[Dataset entries]
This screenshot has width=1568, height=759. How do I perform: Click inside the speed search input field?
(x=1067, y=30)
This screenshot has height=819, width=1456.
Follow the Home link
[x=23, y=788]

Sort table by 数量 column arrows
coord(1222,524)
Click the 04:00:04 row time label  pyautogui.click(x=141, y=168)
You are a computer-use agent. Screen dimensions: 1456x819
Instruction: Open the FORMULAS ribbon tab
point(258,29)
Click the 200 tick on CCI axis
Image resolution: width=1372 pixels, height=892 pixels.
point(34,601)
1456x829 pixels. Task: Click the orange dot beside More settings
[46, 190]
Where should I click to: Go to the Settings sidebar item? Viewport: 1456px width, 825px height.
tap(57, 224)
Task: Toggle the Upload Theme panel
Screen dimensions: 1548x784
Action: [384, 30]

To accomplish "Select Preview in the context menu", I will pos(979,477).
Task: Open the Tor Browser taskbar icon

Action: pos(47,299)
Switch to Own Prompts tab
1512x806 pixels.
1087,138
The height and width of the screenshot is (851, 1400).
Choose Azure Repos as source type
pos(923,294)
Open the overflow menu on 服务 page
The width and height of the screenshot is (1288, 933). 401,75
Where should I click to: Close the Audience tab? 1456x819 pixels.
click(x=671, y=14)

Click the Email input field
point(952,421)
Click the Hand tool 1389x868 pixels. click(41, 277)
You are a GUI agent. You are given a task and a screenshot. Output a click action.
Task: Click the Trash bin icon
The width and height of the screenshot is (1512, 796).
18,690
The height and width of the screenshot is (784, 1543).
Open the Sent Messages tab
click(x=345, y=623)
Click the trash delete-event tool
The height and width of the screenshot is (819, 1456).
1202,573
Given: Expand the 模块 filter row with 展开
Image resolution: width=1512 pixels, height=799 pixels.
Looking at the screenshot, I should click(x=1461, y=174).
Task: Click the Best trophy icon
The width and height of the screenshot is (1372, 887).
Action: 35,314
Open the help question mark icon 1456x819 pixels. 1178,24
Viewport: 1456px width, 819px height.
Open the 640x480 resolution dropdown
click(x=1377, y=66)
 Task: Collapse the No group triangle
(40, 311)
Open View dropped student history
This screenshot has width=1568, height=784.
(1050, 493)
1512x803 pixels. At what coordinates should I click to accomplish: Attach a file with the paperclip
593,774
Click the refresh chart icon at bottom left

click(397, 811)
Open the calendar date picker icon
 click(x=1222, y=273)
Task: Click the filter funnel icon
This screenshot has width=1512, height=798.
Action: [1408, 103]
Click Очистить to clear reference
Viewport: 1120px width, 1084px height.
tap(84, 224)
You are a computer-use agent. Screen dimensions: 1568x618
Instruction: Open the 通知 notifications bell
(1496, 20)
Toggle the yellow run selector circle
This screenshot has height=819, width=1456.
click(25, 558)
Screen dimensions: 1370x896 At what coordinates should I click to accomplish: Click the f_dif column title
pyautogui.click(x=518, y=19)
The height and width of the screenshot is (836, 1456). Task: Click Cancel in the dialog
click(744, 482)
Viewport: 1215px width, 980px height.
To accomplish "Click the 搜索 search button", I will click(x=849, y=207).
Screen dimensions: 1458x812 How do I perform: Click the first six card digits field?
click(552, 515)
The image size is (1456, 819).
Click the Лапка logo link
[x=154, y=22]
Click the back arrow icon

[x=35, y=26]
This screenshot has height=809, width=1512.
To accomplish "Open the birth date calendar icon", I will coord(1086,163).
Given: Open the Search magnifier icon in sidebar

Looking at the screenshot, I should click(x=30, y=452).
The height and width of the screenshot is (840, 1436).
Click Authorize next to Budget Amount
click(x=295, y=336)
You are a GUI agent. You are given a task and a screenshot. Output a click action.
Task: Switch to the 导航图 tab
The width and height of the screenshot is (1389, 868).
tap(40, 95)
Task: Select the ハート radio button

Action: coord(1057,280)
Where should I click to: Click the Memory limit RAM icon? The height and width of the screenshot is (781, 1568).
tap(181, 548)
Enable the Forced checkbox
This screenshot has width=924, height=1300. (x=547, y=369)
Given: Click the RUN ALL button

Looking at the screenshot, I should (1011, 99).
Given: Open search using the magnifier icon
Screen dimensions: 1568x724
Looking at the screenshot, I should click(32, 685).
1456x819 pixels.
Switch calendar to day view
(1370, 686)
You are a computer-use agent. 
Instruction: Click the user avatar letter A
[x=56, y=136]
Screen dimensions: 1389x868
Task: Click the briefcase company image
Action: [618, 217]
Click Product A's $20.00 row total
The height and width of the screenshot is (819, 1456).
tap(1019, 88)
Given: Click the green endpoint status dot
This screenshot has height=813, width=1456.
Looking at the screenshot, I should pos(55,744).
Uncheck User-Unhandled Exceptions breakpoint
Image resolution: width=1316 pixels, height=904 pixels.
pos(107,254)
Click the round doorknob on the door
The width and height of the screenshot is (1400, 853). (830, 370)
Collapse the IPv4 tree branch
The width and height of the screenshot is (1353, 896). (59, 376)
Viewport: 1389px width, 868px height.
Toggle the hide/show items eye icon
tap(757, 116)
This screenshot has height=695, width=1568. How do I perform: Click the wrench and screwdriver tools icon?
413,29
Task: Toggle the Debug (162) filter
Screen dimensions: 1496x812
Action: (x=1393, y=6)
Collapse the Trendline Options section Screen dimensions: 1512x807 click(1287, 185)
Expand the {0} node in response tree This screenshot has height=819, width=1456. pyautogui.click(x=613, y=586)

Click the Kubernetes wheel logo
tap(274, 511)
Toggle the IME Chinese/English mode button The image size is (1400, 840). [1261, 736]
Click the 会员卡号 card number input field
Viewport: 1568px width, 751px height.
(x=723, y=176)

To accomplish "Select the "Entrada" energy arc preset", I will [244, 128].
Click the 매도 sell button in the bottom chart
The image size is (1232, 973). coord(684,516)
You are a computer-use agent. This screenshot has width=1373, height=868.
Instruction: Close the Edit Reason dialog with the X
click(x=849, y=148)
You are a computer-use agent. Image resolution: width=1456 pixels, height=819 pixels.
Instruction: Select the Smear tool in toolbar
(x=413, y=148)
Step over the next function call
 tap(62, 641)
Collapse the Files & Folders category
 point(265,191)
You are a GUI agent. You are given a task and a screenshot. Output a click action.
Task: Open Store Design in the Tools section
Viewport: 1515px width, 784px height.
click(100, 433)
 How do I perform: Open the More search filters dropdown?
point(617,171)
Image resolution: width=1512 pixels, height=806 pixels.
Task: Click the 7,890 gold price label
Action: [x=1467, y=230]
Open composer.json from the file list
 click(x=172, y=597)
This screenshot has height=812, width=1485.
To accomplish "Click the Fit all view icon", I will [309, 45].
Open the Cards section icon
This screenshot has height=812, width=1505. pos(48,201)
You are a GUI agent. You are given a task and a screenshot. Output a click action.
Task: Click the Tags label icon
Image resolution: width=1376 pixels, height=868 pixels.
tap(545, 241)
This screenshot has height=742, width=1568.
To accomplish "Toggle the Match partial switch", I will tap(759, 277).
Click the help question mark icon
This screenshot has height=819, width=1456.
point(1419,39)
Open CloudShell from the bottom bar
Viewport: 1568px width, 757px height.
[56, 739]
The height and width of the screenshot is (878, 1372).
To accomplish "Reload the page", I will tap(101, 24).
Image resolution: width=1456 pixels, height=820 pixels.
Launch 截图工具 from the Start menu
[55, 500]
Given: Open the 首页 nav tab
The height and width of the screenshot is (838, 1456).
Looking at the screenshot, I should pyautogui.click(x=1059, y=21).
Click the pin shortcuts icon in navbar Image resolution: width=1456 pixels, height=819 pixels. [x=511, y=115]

-- ASSIGNMENT --
Look through the entries above and list every line containing "will".

-- SOLUTION TO THIS TASK --
To accomplish "Select Preview in the context menu", I will pos(979,477).
To accomplish "Click the 搜索 search button", I will click(x=849, y=207).
To accomplish "Open the birth date calendar icon", I will coord(1086,163).
To accomplish "Select the "Entrada" energy arc preset", I will [244, 128].
To accomplish "Click the Fit all view icon", I will [309, 45].
To accomplish "Toggle the Match partial switch", I will tap(759, 277).
To accomplish "Reload the page", I will tap(101, 24).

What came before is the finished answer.